*GIVEN TASK A*
What details does the electron mass talk listing give between the talk title and the "Description" heading? List them all.
*GIVEN TASK B*
In the electron mass abstract, which detection technique is used to determine the ion cyclotron frequency?
*GIVEN TASK C*
Write a continuation of the electron mass abstract, starting after its final sentence.

***** SOURCE PASSAGE

Winter school on Physics with Trapped Charged Particles

A new measurement of the electron mass

Not scheduled

20m

Ecole de Physique des Houches

Speaker

Jiamin HOU (MPIK)

Description

Being one of the elementary particles in the Standard Model of physics, the atomic mass of the electron is closely linked to other fundamental constants, such as Rydberg constants and fine structure constant. A high-precision value of the electron mass is fundamental for the structure of matter on atomic and molecular scales and is also an important ingredient of the most stringent tests of quantum electrodynamics [1,2,3]. Here an indirect method similar to [4,5] is applied to determine the atomic mass of the electron by measuring the spin-precession frequency of an electron bound to a carbon nucleus in a 3.76 T magnetic field. The single hydrogen-like carbon ion has been trapped for several months in a Penning trap apparatus with a cryogenic temperature of 4K working at an ultra-low pressure (p ≤ 10-16 mbar) vacuum chamber. The electron mass is then extracted from the g-factor of the bound state electron, where the ratio of the electron spin-precession frequency to the ion cyclotron frequency due to the magnetic field is required. The spin-precession frequency is determined based on the continuous Stern-Gerlach effect in a quantum non-demolition manner, while a phase-sensitive detection technique, PnA (Pulse and Amplify [6]), is crucial in determining the cyclotron frequency to an extremely high accuracy.

**********
***** MATERIAL SHOWN

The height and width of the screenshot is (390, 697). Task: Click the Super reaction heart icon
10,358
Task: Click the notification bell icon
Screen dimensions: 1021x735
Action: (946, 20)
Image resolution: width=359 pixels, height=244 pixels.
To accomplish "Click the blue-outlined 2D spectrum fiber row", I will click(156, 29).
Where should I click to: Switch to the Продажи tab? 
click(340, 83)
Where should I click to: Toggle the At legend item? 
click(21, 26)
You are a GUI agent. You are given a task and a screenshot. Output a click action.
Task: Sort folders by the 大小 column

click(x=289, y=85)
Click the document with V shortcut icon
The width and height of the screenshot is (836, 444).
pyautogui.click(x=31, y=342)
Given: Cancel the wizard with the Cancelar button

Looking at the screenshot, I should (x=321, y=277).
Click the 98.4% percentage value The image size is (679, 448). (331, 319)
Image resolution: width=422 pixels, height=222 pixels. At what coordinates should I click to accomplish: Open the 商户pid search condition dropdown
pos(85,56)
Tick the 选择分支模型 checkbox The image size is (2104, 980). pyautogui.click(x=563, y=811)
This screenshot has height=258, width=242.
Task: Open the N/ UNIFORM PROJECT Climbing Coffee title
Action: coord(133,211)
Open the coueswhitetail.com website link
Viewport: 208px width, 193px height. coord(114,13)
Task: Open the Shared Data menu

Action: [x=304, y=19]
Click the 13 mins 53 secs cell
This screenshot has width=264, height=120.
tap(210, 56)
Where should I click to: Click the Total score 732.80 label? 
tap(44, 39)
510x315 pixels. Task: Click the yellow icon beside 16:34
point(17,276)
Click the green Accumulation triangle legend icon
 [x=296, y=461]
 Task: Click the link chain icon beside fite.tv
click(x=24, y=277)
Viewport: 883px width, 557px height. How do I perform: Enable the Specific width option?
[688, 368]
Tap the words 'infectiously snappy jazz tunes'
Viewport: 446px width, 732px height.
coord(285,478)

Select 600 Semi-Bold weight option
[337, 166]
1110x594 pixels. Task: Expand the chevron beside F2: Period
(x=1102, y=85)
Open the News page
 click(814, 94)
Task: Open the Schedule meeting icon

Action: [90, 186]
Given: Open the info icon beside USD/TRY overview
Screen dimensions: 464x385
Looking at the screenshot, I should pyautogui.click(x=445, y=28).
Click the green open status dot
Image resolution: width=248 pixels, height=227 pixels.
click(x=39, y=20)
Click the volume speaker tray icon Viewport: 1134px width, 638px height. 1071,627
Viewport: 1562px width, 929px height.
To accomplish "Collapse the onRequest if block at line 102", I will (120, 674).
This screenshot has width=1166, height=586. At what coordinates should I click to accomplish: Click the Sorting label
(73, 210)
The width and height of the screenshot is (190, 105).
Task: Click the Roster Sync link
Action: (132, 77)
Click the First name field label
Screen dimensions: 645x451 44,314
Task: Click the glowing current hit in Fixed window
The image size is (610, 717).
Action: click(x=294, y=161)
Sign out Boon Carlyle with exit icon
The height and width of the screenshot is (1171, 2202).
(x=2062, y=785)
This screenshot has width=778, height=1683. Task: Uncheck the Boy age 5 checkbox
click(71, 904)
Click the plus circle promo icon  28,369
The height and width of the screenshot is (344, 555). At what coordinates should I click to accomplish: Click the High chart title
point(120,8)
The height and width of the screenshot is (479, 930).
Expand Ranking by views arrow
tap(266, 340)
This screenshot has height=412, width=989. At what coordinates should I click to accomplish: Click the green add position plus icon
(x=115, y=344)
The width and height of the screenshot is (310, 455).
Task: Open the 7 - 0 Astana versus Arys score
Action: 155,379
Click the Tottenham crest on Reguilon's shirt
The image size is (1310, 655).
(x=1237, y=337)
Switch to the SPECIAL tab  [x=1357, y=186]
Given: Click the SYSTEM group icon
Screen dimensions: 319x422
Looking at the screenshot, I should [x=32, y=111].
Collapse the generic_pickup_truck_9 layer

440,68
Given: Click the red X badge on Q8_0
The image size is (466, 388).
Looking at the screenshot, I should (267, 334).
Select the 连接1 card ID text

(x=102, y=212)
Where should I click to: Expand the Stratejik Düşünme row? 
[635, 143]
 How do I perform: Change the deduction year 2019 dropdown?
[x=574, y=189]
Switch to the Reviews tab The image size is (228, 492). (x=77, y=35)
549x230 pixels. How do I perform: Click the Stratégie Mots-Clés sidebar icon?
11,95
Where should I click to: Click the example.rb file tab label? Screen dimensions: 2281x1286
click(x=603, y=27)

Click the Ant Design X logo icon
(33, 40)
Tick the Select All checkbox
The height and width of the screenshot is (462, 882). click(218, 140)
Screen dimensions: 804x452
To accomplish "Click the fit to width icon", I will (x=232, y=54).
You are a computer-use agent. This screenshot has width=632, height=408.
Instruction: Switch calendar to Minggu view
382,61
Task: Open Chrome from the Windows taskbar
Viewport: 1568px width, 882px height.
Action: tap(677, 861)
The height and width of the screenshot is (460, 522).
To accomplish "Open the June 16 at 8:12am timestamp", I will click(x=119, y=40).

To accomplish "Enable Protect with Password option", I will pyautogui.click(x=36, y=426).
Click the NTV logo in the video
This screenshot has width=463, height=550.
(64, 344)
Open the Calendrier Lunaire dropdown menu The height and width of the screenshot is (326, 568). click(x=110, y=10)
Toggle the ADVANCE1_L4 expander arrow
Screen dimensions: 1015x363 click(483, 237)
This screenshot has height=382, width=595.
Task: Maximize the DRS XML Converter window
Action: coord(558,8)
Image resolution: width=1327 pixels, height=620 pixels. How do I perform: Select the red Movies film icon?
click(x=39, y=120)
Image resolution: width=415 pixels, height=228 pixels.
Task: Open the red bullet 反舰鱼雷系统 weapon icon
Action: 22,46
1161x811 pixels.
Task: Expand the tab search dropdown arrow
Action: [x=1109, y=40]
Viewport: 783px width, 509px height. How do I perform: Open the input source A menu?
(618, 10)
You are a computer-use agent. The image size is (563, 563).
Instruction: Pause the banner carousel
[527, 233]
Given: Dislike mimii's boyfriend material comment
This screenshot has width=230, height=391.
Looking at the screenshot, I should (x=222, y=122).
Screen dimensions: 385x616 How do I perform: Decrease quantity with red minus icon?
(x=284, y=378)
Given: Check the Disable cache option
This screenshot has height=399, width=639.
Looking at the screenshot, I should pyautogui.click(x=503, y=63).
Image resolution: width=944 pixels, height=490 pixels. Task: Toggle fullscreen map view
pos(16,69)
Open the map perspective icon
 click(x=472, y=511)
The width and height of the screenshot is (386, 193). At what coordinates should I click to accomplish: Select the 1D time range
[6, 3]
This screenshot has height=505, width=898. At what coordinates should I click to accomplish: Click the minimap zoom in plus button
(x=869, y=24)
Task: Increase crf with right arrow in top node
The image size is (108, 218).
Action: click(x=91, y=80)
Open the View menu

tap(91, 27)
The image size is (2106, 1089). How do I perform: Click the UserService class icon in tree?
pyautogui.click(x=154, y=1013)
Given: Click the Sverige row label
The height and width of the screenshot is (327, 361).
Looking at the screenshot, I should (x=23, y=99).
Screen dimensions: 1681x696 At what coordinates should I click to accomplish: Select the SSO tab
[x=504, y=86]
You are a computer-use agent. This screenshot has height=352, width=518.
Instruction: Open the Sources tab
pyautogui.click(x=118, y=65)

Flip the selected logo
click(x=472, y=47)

**********

*EXERCISE OUTPUT A*
- Not scheduled
- 20m
- Ecole de Physique des Houches
- Speaker: Jiamin HOU (MPIK)

*EXERCISE OUTPUT B*
A phase-sensitive detection technique called PnA (Pulse and Amplify).

*EXERCISE OUTPUT C*
Summary

Combining this state-of-the-art QED calculation, which has been calculated to a precision better than 10−11, and our measurement of the ratio of the electron spin-precession frequency to the ion cyclotron frequency, we can derive the electron mass with a relative uncertainty of 3 • 10−11 [7]. We have improved the electron mass by a factor of 13 with respect to the previous CODATA value [8].

Reference

1. R. Bouchendira et al. Phys. Rev. Lett. 106, 080801 (2011)
2. D. Hanneke et al. Phys. Rev. Lett. 100, 120801 (2008)
3. S. Sturm et al. Phys. Rev. Lett. 107, 023002 (2011)
4. H. Häffner et al. Phys. Rev. Lett. 85, 5308 (2000)
5. J. Verdú et al. Phys. Rev. Lett. 92, 093002 (2004)
6. S. Sturm et al. Phys. Rev. Lett. 107, 143003 (2011)
7. S. Sturm et al. Nature 506, 13026 (2014)
8. P.J. Mohr et al. Rev. Mod. Phys. 84, 1527 (2012)